Do we have room for one more task-management app? Apparently, WeDo

There are dozens of task-management and to-do apps in the market today, with some like Any.do, Wunderlist (now owned by Microsoft) and Todoist already used by tens of millions of people to organise their lives and coordinate that with people they know. Now, make way for a new one called WeDo, whose developers believe it can do things better for a wider market of people.

Launching today on iPhone as a free app, WeDo’s big selling point is the use of social features to collaborate, comment on and share tasks. On top of this, it is laying the groundwork for a platform that it hopes will not just help you organize what you have to do in a clear and easy way, but also, eventually, get some help to get it done.

“I wouldn’t say this is reinventing the wheel,” president Raad Mobrem told me. “But it’s making the wheel a little smoother so that it rolls really well.”

Co-founded by Mobrem (whose previous company, Lettuce Apps, was sold to Intuit, where he went on to develop the QuickBooks for web product before leaving to start this) and Spencer Shulem (who recently turned 20 and is WeDo’s CEO), LA-based WeDo seems to have hit on a growth hack… Or, it has at least has figured out how to sell the promise of something to a population that seems to be hungry for yet more task management solutions.

While still in stealth, Mobrem tells me that WeDo amassed an impressive 11,000 people on its waiting list. (And, he tells me that the first 1,000 TC readers who want to skip the line and get free services for life on the app can register with TC1000 as a special code.)

WeDo is organised into three sections: Home, Tasks and Chat. The first of these is where you create your “Tribes” and add existing WeDo users, or invite people to do so. Social is a key feature: you can also add people in other places in the app, by way of the + in the upper corner on every panel. (And my guess is that the combination of invites for Tribes, plus the persistent invitation +, is what may have helped them get to 11k people on that waiting list.)

Tribes are not unlike Circles in Google+, or lists in Facebook, where you essentially outline the people who will subsequently see tasks that you tag with the name of that Tribe. This also becomes the basis of conversations: once you share a task with someone in that Tribe, you can also begin to chat about it, either under the task or in the app’s separate “Chat” panel.

WeDo_Chat_TaskYou can also just forego these Tribes and create tasks for your eyes only, but Mobrem claims that the social/sharing features, and the corresponding Chat feature, have seen some of the most usage in pre-launch testing, and are essentially the features that set WeDo apart from the rest.

“Communication has been insane when people invite one or more people to their Tribes,” he said. “We underestimated just how popular that feature would be.” Many people are using the chat feature to essentially discuss tasks before adding them to a to-do list: you can think of this as the equivalent of the conversations you may have on other chat apps, or over email, before eventually adding a calendar meeting or a task to Asana or another app. 

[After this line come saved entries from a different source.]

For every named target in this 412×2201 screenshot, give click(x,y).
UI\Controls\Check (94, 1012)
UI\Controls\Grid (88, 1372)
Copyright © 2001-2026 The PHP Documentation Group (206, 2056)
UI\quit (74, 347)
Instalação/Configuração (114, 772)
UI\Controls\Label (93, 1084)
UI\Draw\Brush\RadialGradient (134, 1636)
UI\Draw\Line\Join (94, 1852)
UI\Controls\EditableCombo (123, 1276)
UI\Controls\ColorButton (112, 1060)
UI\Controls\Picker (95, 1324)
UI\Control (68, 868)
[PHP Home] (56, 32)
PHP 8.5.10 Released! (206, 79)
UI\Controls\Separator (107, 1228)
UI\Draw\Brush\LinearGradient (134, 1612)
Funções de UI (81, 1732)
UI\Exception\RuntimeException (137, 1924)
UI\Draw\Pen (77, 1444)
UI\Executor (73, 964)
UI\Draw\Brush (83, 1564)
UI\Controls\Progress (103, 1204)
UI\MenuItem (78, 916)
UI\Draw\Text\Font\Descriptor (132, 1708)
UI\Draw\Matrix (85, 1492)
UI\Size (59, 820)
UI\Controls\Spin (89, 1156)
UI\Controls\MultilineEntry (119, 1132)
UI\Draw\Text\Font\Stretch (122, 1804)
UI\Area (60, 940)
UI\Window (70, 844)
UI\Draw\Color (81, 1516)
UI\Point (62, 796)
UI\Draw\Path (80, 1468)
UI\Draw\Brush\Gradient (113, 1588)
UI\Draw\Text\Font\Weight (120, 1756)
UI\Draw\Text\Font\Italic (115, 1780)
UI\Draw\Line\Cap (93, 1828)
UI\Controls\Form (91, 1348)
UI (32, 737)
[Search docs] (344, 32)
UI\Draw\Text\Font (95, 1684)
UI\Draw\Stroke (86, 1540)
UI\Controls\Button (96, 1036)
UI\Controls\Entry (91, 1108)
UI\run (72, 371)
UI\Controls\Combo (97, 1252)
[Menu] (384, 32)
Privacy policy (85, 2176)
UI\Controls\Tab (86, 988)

Mobrem told me he thinks there is still a lot of room for more task management for a couple of reasons. The first is that even with the most popular apps bringing in tens of millions of users, this is still only scratching the surface of total mobile consumers. “We’re trying to solve for the 80% of the market that may already write down simple to do lists, and now want a little bit more functionality in terms of reminders and other features,” he said.

The second has to do with how WeDo wants to evolve longer term. Mobrem doesn’t want to share too much about this publicly, but the bigger picture he has now is an ambitious plan to tie task management to a larger productivity play that brings in completely different categories of services, looping in more natural and predictive actions along the way.

“Right now we’re very focused on creating a an excellent core product,” he said. “But we also see it as a Trojan Horse into your life to provide other great services.”

WeDo has raised just under $1 million in an early round from angels.